Task: Copy out the lines of the records below, and only those lines, from the one with "Given: Click the" through the one with "Collapse the sidebar with the hamburger icon", exactly as they appear.

Saved data entries:
──────
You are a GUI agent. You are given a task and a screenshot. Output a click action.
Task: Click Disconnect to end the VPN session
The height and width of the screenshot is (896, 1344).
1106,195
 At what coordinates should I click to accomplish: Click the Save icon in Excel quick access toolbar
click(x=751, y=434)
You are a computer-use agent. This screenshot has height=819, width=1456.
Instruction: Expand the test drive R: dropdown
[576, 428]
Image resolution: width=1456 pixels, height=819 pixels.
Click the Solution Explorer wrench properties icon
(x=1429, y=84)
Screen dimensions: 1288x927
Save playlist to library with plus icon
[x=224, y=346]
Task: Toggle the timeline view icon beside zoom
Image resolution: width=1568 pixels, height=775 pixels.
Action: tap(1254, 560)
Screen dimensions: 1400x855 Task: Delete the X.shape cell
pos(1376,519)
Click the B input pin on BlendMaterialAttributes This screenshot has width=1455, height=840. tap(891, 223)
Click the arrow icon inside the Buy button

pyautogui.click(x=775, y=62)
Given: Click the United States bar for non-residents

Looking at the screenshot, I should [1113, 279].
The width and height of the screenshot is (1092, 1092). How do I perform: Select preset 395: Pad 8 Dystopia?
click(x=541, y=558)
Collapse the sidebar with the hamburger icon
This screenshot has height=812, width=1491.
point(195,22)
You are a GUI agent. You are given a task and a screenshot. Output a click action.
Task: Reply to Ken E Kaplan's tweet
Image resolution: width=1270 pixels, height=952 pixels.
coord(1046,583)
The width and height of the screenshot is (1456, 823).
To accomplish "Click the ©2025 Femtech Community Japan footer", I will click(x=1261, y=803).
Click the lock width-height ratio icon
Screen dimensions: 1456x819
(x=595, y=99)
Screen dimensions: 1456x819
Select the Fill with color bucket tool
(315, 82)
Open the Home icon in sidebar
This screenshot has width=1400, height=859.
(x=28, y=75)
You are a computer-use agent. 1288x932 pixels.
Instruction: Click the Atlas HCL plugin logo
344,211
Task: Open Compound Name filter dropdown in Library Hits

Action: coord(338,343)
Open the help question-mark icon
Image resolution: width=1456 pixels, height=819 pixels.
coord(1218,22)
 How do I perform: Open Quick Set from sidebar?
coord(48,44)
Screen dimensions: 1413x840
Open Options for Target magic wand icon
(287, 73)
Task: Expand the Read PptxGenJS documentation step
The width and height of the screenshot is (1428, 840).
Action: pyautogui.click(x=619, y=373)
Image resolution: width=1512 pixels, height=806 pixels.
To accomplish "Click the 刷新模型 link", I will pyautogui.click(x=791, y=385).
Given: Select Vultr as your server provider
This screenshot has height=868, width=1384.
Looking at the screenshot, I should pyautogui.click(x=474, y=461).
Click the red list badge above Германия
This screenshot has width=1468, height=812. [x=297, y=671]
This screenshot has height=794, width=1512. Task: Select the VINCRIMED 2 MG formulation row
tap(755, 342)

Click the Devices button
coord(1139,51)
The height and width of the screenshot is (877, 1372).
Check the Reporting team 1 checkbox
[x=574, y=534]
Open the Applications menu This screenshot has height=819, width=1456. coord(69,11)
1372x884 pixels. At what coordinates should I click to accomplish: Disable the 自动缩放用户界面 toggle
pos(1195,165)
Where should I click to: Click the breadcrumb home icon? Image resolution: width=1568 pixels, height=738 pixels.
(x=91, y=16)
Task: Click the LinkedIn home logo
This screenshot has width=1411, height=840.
──────
Result of the exercise:
Given: Click the United States bar for non-residents

Looking at the screenshot, I should [1113, 279].
The width and height of the screenshot is (1092, 1092). How do I perform: Select preset 395: Pad 8 Dystopia?
click(x=541, y=558)
Collapse the sidebar with the hamburger icon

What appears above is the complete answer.